John Sincavage, MD

Alexander M. White, III Memorial Postdoctoral Research Fellowship Award
$25,000 over one year

Children's Hospital of Philadelphia Center for Fetal Research

In Utero Epigenetic Editing in a Humanized Mouse Model of Hereditary Tyrosinemia Type 1: Building a Therapeutic Paradigm for Congenital Metabolic Liver Disease
Mentor: William Peranteau, MD

Hereditary tyrosinemia type 1 (HT1) is a congenital disease of liver metabolism caused by a defective enzyme, fumarylacetoacetate hydrolase (FAH), in the tyrosine metabolism pathway that allows toxic substances to accumulate. Like other diseases of liver metabolism, the condition is progressive and can be lethal in the first months of life. Survivors are at risk for cirrhosis and liver cancer in early childhood. Liver transplant is the only definitive cure for HT1, and with other metabolic liver diseases represents the second most common reason for liver transplant in children. Management with twice daily nitisinone supplementation prevents disease progression by blocking an enzyme, hydroxyphenylpyruvate dioxygenase (HPD), upstream of the disease-causing FAH enzyme, preventing the formation of toxins and shunting metabolites elsewhere. However, this must be initiated immediately at birth along with a strict, specialized diet to prevent irreversible organ damage. Resistance to nitisinone therapy sometimes develops, and lifelong adherence is difficult to maintain. Gene therapy, and specifically gene editing, has shown remarkable promise in delivering durable therapy for inborn errors of metabolism.
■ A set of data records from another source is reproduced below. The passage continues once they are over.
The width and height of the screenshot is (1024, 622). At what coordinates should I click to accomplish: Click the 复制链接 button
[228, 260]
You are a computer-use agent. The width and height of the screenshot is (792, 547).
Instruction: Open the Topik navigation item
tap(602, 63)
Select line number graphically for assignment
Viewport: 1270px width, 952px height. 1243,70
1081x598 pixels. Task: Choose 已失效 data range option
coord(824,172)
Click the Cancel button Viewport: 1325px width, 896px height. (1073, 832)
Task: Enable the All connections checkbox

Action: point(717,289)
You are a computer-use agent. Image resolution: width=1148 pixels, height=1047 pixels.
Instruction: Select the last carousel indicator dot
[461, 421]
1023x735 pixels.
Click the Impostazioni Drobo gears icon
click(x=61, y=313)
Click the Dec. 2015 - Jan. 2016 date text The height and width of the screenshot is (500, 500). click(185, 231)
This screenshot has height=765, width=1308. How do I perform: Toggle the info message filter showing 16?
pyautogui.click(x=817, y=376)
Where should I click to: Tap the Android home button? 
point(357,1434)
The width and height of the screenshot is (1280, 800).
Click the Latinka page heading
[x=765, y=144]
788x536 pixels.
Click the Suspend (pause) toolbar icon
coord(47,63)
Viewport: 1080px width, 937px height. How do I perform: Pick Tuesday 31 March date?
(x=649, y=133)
The proposed research will attempt to use new CRISPR-Cas9 gene editing technology to silence the HPD gene without changing the DNA code, known as epigenetic editing. We plan not only to demonstrate that targeted epigenetic reprogramming can silence the HPD gene to cure HT1, but to do so before birth prior to irreversible organ dysfunction with a reliable in utero delivery strategy that specifically targets the liver. We hope to (1) demonstrate epigenetic editing as a versatile and viable strategy for treating congenital metabolic liver disease and (2) reinforce that these diseases are best treated by targeting the liver during fetal development.